Problem A
Alternating Algorithm

CPUs. CC0 by Martijn Boer on Flickr

Incidentally, you also have an array of $n+1$ integers, $a_0, a_1, \ldots , a_ n$, that you need to sort. To make good use of the large number of cores on your CPU, you have devised a parallel sorting algorithm in which there is a dedicated core for comparing each adjacent pair of integers. As long as the array is not sorted in non-decreasing order, the algorithm proceeds in rounds that alternate between:

• Odd rounds (starting with the first): The first core compares $a_0$ and $a_1$, the third core compares $a_2$ and $a_3$, the fifth core compares $a_4$ and $a_5$, and so on. If a pair of compared elements are out of order, the corresponding core will swap their positions. If $n$ is even, $a_ n$ will be left untouched.

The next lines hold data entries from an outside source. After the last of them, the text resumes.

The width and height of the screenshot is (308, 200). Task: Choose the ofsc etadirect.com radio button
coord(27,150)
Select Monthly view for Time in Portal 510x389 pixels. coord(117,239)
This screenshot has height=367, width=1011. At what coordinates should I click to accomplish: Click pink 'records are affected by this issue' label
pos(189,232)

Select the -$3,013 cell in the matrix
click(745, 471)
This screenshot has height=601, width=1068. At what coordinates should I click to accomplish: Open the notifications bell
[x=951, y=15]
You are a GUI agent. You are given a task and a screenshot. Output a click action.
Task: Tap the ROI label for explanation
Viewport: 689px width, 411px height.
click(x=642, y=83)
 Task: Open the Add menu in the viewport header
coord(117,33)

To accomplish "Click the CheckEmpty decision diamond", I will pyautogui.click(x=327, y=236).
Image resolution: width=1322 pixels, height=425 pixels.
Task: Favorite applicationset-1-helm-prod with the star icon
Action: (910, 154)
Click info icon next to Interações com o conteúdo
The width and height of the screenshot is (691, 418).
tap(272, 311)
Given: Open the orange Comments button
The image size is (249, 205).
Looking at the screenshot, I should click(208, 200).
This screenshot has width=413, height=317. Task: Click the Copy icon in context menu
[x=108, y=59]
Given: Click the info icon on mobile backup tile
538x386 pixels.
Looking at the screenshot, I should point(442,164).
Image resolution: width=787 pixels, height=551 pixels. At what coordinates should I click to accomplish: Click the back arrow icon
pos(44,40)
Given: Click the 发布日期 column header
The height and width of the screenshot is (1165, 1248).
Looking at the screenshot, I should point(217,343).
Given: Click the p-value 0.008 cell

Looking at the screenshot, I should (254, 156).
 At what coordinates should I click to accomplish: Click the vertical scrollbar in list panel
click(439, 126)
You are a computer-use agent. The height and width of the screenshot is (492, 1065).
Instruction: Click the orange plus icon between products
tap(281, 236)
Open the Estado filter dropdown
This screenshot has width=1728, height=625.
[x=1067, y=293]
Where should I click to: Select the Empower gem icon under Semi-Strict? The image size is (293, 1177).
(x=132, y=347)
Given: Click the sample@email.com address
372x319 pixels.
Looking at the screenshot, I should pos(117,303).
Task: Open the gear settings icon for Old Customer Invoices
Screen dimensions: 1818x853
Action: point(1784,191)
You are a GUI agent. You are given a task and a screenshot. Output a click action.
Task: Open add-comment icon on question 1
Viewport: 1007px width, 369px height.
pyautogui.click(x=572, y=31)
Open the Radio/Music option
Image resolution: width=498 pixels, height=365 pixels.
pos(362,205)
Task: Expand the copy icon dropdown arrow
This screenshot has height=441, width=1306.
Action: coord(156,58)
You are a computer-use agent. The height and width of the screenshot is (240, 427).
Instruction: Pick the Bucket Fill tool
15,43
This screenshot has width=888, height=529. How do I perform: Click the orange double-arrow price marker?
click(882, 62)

• Even rounds: The second core compares $a_1$ and $a_2$, the fourth core compares $a_3$ and $a_4$, the sixth core compares $a_5$ and $a_6$, and so on. If a pair of compared elements are out of order, the corresponding core will swap their positions. If $n$ is odd, $a_ n$ will be left untouched, and $a_0$ will be left untouched no matter what the parity of $n$ is.

Note that in both types of rounds some cores may be idle.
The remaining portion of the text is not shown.